▶ THE REQUEST
Retype the listing below, starting with the line that contains "Click the Service account name field" and going on through the end of the listing. Omit the pictures from your answer.

▶ DATA LINES
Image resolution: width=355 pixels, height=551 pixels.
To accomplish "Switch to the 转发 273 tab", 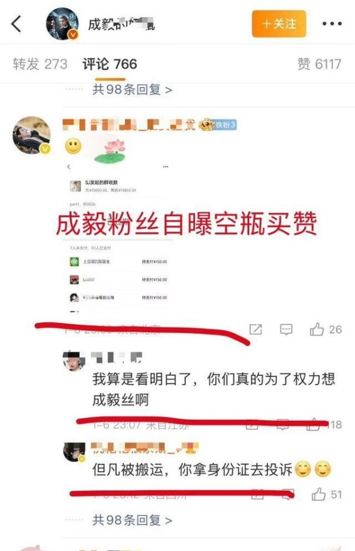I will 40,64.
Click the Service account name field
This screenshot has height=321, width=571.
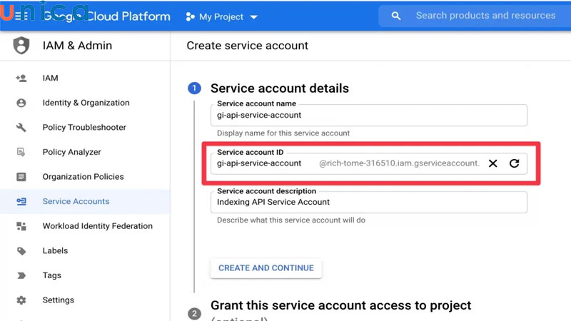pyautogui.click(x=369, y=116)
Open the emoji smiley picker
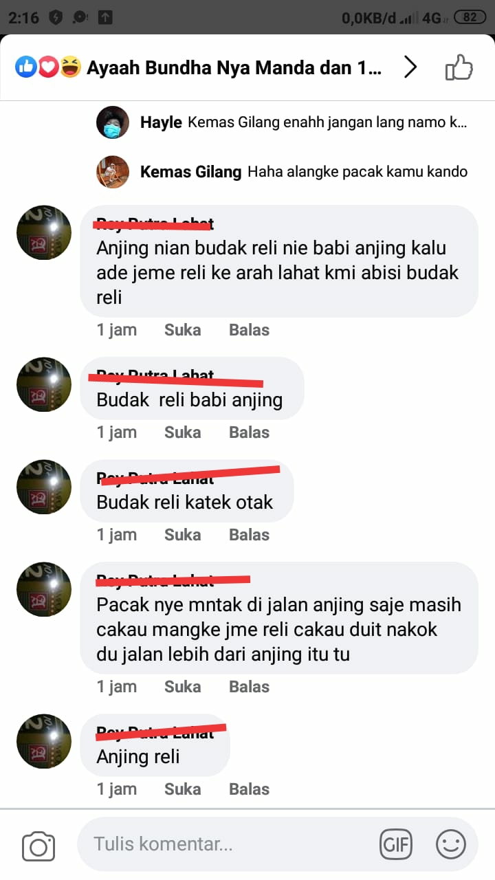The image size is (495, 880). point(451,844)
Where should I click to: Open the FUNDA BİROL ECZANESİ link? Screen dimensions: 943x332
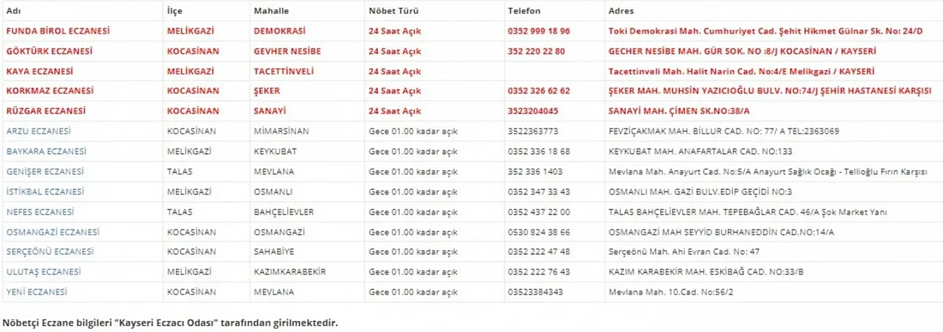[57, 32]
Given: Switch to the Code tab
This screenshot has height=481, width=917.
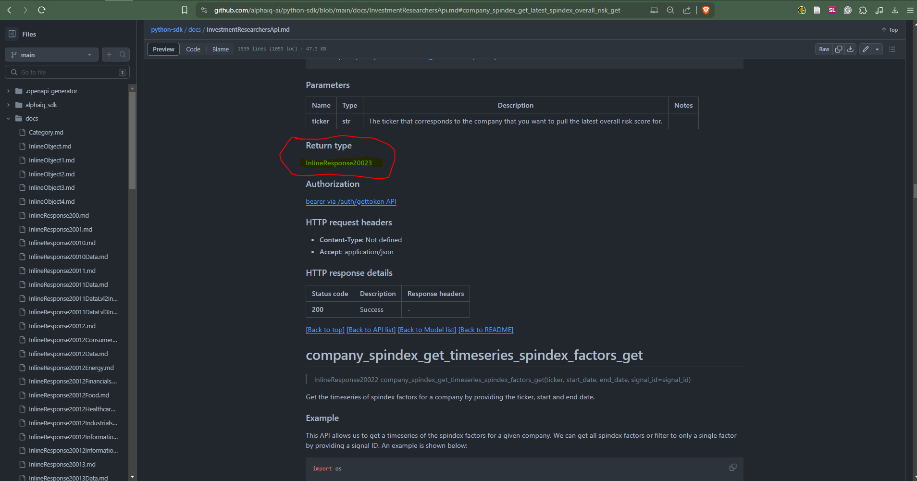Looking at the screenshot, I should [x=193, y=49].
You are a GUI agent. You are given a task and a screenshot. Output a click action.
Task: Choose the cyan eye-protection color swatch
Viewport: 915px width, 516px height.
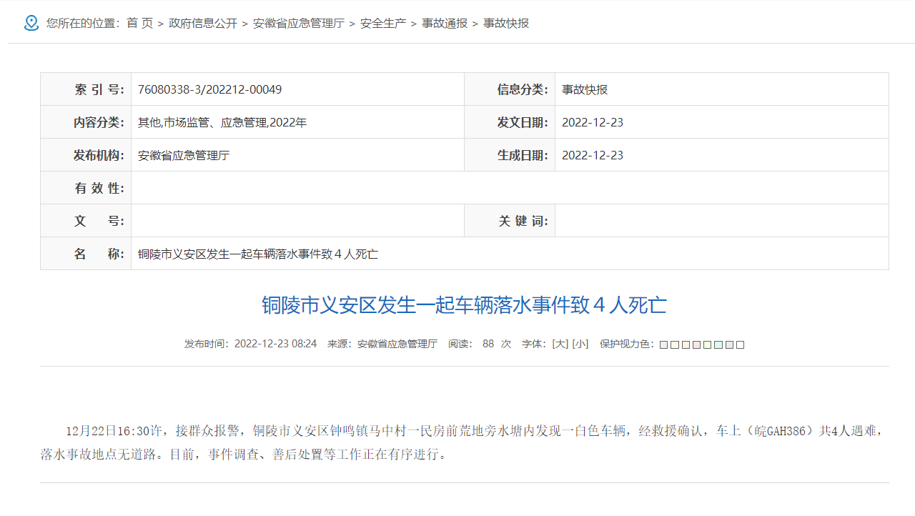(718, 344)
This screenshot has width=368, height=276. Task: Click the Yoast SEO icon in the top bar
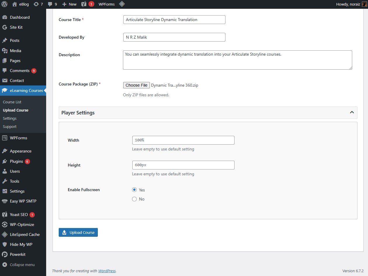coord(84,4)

▶ SOLUTION TO THIS EXERCISE
Click the Service account name field
This screenshot has height=321, width=571.
pyautogui.click(x=369, y=116)
Open the emoji smiley picker
The image size is (495, 880). point(451,844)
Where should I click to: Open the FUNDA BİROL ECZANESİ link? Screen dimensions: 943x332
[57, 32]
Given: Switch to the Code tab
This screenshot has height=481, width=917.
Looking at the screenshot, I should [x=193, y=49].
You are a GUI agent. You are given a task and a screenshot. Output a click action.
Task: Choose the cyan eye-protection color swatch
Viewport: 915px width, 516px height.
(718, 344)
This screenshot has width=368, height=276. Task: Click the Yoast SEO icon in the top bar
coord(84,4)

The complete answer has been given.